S: If reality becomes ever closer to that of a Disney ride it will simply become a prop to mediate information appertaining to what you will walk away with in terms of memories, more ‘infotainment’ than art in its own terms. Whether it's in a gallery, a museum or a shop it would appear to be completely inflected by the experience economy. The contents fading into the background over the need to deliver memory making user friendly environments whereby people will 'naturally' find themselves buying trophies in the adjoining gift shop. Take the Disney Store itself - perhaps the original corporate master of escapism. From the outset it is a script, a performance. Without fail whenever you walk in you will always have some poor 'cast member' who is obliged to smile and say hello to you. You just know in reality that would never happen.


[1] Music for Supermarkets (Musique pour Supermarché) is the title of an album by Jean Michel Jarre from 1983. Jarre was asked to compose the background music for a supermarket themed art exhibition. The exhibition was at the Jean-Claude Riedel Gallery, Paris, between June 2 and June 30 1983 and the work on display was to be auctioned off afterwards. Jarre decided that the music accompanying the exhibition was a unique work of art as well and that he would have only a single copy of Music for Supermarkets pressed and auctioned for charity. All master copies were destroyed, leaving only one copy in existence.
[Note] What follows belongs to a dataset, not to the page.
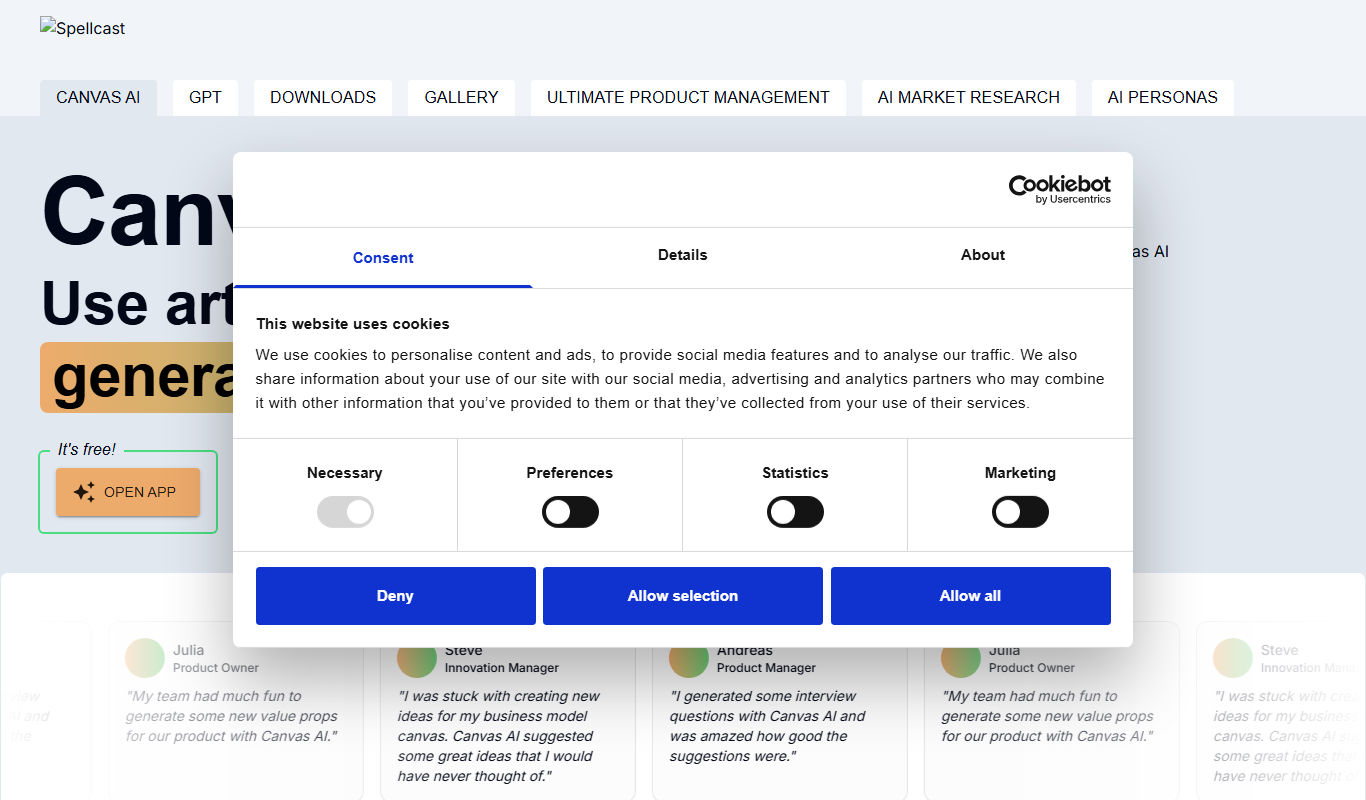Open the DOWNLOADS navigation tab

[323, 98]
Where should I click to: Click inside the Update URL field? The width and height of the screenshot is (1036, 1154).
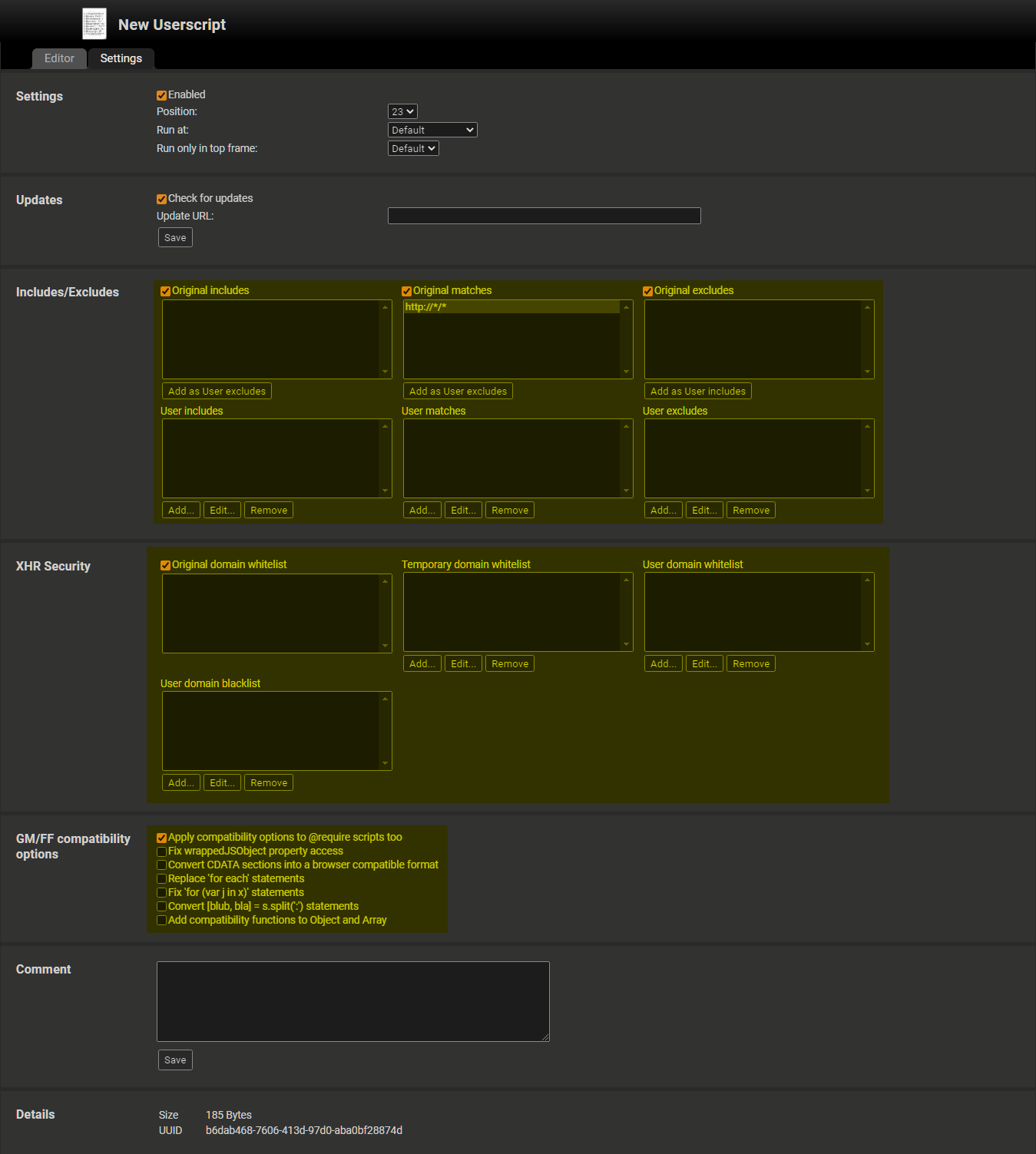pyautogui.click(x=543, y=216)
[2] Smirnoff’s advertising campaigns are in the business of generating 'cool' around their product. ″Nightlife Exchange″ is, according to their website; ″A cross-pollination of nightlife around the world creating an iconic, global THERE moment.″ The ″Be There″ campaign shows us happenings of underground cool from a secret fancy dress party in a forest to a spontaneous gig in a subway. Many of these adverts asked us 'When was the last time you said...you were there?'

[3] Teenager Ryan Furlong 'shot' David Cameron on a housing estate in Manchester back in 2007. This now infamous picture is perhaps clear sign that a gap was already yawning between the young and disenfranchised and those in power. Cameron took coalition power in 2010. With swathes of cuts announced soon after, the gap apparently widened. A year later riots broke out all across the UK. During the riots comments on Twitter provided startling cynicism: One Tweet read 'Arab Spring - Basic Human Rights; UK riots - 42" HD ready plasma'. Following the riots, in her speech to the Commons, Home Secretary, Theresa May admitted there was 'something very deeply wrong with our [British] society'.


This interview was first published in the exhibition catalogue Savage presents Jean Miche Jarre in 2012.

Nav Haq is Exhibitions Curator at the M HKA, (Museum of Contemporary Art) in Antwerp. Haq writes regularly and has contributed to magazines including Frieze, Bidoun and Kaleidoscope.